Thousands of industrial refrigerators can be remotely defrosted, thanks to default passwords

Security researchers have found thousands of exposed internet-connected industrial refrigerators that can be easily remotely instructed to defrost.

More than 7,000 vulnerable temperature controlled systems, manufactured by U.K.-based firm Resource Data Management, are accessible from the internet and can be controlled by simply plugging in its default password found in documentation on the company’s website, according to Noam Rotem, one of the security researchers who found the vulnerable systems.

Many of these vulnerable units are found in industrial refrigerators in restaurants, hospitals, and supermarkets and grocery stores from the U.K., Ireland, and as far away as Sweden, Germany and China. The researchers also found a pharmaceutical company in Malaysia and a cooling facility in Germany.

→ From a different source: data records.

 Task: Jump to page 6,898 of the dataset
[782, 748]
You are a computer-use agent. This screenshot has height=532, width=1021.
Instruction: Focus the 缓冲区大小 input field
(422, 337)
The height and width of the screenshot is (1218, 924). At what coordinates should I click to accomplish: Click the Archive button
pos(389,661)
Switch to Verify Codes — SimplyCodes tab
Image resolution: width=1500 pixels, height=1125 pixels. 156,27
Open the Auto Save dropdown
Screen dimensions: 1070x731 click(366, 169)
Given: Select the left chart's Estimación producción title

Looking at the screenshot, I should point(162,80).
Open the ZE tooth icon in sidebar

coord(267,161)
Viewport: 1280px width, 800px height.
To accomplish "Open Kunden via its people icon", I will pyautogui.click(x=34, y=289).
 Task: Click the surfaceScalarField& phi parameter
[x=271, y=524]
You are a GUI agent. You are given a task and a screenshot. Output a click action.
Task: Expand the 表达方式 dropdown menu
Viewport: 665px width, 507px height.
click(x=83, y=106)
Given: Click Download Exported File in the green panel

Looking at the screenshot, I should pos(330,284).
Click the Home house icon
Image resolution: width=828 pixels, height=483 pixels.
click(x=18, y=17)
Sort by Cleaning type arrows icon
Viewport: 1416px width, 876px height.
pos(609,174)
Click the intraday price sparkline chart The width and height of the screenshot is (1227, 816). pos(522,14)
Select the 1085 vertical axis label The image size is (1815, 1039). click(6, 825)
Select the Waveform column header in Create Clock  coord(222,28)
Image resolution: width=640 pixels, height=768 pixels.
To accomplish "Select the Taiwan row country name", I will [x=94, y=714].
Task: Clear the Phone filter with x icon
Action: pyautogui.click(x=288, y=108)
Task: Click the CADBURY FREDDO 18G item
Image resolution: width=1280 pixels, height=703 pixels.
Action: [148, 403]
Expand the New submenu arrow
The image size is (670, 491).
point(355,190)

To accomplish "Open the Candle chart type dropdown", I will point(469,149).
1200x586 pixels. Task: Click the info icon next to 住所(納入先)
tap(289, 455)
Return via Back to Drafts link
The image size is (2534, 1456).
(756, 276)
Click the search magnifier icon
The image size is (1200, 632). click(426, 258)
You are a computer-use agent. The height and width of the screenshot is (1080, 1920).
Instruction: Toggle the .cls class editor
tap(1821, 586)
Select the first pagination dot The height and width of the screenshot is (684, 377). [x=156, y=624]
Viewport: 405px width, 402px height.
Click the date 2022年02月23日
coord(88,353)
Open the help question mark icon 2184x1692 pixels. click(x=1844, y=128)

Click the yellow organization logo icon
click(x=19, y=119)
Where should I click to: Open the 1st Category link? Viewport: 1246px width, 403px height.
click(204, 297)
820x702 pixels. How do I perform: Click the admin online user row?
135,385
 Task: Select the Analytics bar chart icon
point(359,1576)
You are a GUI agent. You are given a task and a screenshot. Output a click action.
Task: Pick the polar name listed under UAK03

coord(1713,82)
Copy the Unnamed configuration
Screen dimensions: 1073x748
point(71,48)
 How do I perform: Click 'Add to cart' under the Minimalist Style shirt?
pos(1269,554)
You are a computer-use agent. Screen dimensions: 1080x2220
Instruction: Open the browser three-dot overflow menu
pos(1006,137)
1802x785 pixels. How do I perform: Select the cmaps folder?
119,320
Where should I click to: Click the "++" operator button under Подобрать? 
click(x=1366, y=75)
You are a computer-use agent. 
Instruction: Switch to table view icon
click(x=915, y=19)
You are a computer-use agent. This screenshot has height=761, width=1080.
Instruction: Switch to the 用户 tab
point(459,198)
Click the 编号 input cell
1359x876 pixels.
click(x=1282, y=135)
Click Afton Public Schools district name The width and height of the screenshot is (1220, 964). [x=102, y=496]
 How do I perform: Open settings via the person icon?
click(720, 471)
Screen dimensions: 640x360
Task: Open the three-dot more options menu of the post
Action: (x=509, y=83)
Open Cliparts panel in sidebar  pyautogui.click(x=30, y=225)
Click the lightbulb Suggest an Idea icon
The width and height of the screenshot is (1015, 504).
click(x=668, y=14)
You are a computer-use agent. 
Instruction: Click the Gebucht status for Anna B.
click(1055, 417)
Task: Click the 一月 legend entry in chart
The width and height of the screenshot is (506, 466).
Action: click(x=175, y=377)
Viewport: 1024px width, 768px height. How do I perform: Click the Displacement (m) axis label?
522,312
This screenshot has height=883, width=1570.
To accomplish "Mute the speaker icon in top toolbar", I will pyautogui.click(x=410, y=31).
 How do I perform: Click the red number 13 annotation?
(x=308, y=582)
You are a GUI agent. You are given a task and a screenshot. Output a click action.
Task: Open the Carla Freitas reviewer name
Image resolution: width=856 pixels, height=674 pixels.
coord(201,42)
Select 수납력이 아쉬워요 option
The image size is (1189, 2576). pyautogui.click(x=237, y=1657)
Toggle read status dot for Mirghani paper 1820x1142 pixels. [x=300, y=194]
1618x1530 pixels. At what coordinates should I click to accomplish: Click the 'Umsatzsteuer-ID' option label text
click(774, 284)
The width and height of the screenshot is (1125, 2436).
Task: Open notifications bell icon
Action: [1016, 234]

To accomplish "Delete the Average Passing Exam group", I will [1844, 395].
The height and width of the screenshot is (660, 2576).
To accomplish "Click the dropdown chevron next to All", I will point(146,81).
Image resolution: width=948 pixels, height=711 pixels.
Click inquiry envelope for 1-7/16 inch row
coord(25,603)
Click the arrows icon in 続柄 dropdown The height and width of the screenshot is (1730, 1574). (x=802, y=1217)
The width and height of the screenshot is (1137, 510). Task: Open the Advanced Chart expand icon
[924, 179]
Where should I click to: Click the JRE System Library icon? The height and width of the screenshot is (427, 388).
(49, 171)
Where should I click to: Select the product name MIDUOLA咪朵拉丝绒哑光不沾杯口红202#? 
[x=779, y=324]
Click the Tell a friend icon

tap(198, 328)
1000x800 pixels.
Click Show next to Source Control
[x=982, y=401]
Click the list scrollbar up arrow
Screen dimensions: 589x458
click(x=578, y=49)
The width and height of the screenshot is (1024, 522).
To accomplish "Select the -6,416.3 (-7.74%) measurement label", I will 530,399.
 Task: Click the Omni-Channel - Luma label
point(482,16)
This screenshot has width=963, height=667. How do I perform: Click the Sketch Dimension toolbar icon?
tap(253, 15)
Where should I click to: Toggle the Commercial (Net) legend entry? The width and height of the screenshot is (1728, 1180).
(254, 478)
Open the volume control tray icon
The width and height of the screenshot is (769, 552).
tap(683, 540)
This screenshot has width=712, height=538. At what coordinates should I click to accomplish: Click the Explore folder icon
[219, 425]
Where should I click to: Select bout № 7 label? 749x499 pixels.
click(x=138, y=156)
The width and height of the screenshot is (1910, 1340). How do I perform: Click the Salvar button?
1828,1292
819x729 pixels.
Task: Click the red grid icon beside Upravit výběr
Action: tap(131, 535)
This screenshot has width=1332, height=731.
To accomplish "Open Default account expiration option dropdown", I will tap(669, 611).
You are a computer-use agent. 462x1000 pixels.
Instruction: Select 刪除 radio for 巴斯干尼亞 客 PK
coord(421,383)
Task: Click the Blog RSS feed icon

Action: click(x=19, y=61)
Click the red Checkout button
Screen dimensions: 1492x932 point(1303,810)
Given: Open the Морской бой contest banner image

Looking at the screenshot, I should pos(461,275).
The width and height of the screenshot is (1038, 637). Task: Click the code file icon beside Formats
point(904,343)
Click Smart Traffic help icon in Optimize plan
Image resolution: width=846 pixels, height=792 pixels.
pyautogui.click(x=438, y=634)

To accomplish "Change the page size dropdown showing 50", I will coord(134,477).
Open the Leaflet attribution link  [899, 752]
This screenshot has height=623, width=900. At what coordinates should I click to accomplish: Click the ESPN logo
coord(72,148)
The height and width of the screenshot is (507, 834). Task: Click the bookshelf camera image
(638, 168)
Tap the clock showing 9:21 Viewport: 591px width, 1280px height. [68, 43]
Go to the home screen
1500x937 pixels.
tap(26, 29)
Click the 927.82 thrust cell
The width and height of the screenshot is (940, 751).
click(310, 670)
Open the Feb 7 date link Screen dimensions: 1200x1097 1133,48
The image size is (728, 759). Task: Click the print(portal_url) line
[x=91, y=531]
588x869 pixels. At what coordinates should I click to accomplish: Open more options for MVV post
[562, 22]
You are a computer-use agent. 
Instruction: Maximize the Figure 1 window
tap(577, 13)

Defrosting the refrigerators could lead to untold water damage, financial losses, and the destruction of inventory. In the case of high-value industries, that could amount to hefty losses.

The web interface of an industrial freezer at a Marks & Spencer in Hong Kong. (Image: TechCrunch)

“The systems can be accessed through any browser,” said Rotem in his write-up. shared with TechCrunch before his public disclosure. “All you need is the right URL, which as our tests show, isn’t too difficult to find.”

Rotem said defrosting a machine takes only a “click a button and enter the default username and password,” both of which are near-universal across the company’s devices. TechCrunch found several hundred refrigerators on Shodan, a search engine for publicly available devices and databases, confirming the researchers’ findings, but did not use the credentials as doing so would be unlawful.

It’s also possible to modify user settings, alarms, and other features on the exposed devices, said Rotem.

In an email, a representative from Resource Data Management said: “We clearly state in our documentation that the default passwords must be changed when the system is installed.” However, the change isn’t mandatory. According to Rotem, many device owners don’t bother. The company also distanced itself from its own security practices. “We have no control over how our systems are set up by the installer and we suggest your article is directed at the users and installers of our equipment,” the representative said. “We will inform owners that we have new software available with new functions and features but ultimately it is up to them to request an upgrade.”

The company said it will write to all its known customers “reminding them of the importance of changing the default user names and passwords.”

Starting next year, California will ban internet-connected devices manufactured or sold in the state if they contain a weak or default password that isn’t unique to each device.